[PATCH v4 6/8] fsverity: improve performance by using multibuffer hashing

Wed Jun 5 11:58:13 PDT 2024

On Wed, Jun 05, 2024 at 05:19:01PM +0800, Herbert Xu wrote:
> On Tue, Jun 04, 2024 at 11:42:20AM -0700, Eric Biggers wrote:
> >
> > This doesn't make any sense, though.  First, the requests need to be enqueued
> > for the task, but crypto_ahash_finup() would only have the ability to enqueue it
> > in a queue associated with the tfm, which is shared by many tasks.  So it can't
> 
> OK I screwed up that one.  But that's not hard to fix.  We could
> simply add request chaining:
> 
> 	ahash_request_chain(req1, req2);
> 	ahash_request_chain(req2, req3);
> 	...
> 	ahash_request_chain(reqn1, reqn);
> 
> 	err = crypto_ahash_finup(req1);

So after completely changing several times your proposal is getting a bit closer
to mine, but it still uses a very clumsy API based around ahash that would be
much harder to use and implement correctly.  It also says nothing about what the
API would look like on the shash side, which would be needed anyway because
ahash is almost always just a pointless wrapper for shash.  Is there a different
API that you are asking for on the shash side?  If so, what?

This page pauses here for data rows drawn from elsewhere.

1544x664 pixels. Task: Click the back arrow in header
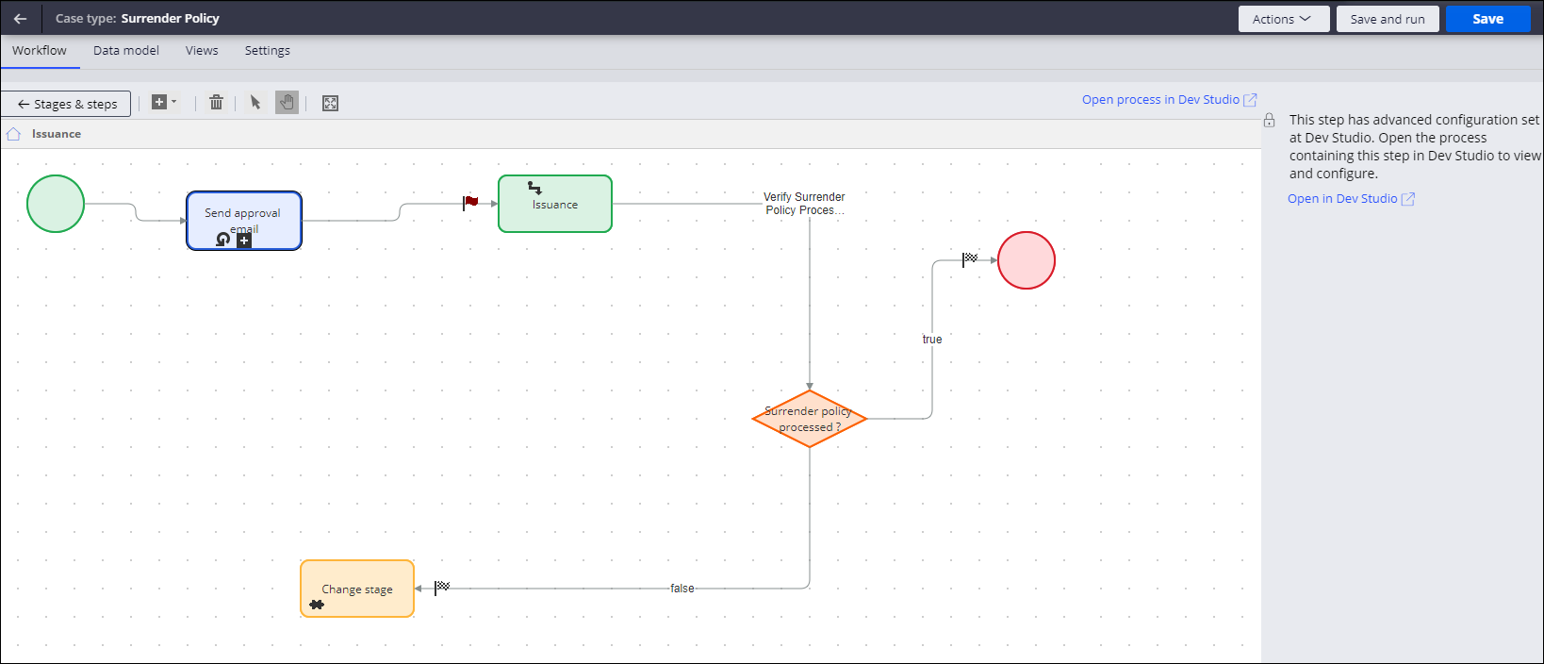pos(21,19)
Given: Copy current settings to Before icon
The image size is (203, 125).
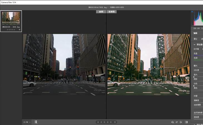Looking at the screenshot, I should point(181,122).
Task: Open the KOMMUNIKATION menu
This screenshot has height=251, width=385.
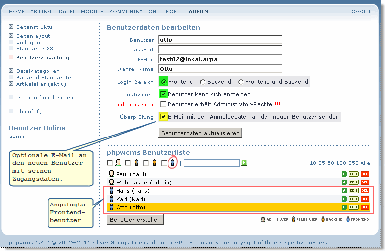Action: (132, 11)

> > actually work unless the tfm maintained a separate queue for each task, which
> > would be really complex.  Second, it adds a memory allocation per block which is
> > very undesirable.  You claim that it's needed anyway, but actually it's not;
> > with my API there is only one initial hash state regardless of how high the
> > interleaving factor is.  In fact, if multiple initial states were allowed,
> 
> Sure you don't need it for two interleaved requests.  But as you
> scale up to 16 and beyond, surely at some point you're going to
> want to move the hash states off the stack.

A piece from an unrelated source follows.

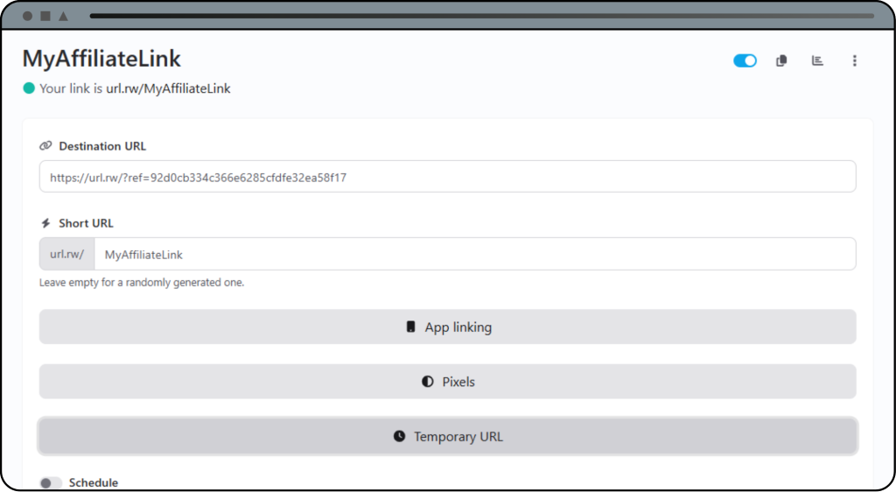Click the copy link icon
The image size is (896, 492).
tap(781, 60)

To reiterate, with my proposal there is only one state in memory.  It's a simple
API that can't be misused by providing inconsistent properties in the requests.
Yes, separate states would be needed if we were to support arbitrary updates,
but why add all that complexity before it's actually needed?

Also, "16 and beyond" is highly unlikely to be useful for kernel use cases.

> > multibuffer hashing would become much more complex because the underlying
> > algorithm would need to validate that these different states are synced up.  My
> > proposal is much simpler and avoids all this unnecessary overhead.
> 
> We could simply state that these chained requests must be on block
> boundaries, similar to how we handle block ciphers.  This is not a
> big deal.

... which would make it useless for most dm-verity users, as dm-verity uses a
32-byte salt with SHA-256 (which has a 64-byte block size) by default.

> 
> > Really the only reason to even consider ahash at all would be try to support
> > software hashing and off-CPU hardware accelerators using the "same" code.
> > However, your proposal would not achieve that either, as it would not use the
> > async callback.  Note, as far as I know no one actually cares about off-CPU
> > hardware accelerator support in fsverity anyway...
> 
> The other thing is that verity doesn't benefit from shash at all.
> It appears to be doing kmap's on every single request.

The diff from switching fsverity from ahash to shash clearly demonstrates
otherwise.  Yes, fsverity has to map the pages to pass into shash, but that's a
very minor thing compared to all the complexity of ahash that was saved.  And
fsverity already had to map most of the pages anyway to access them.

- Eric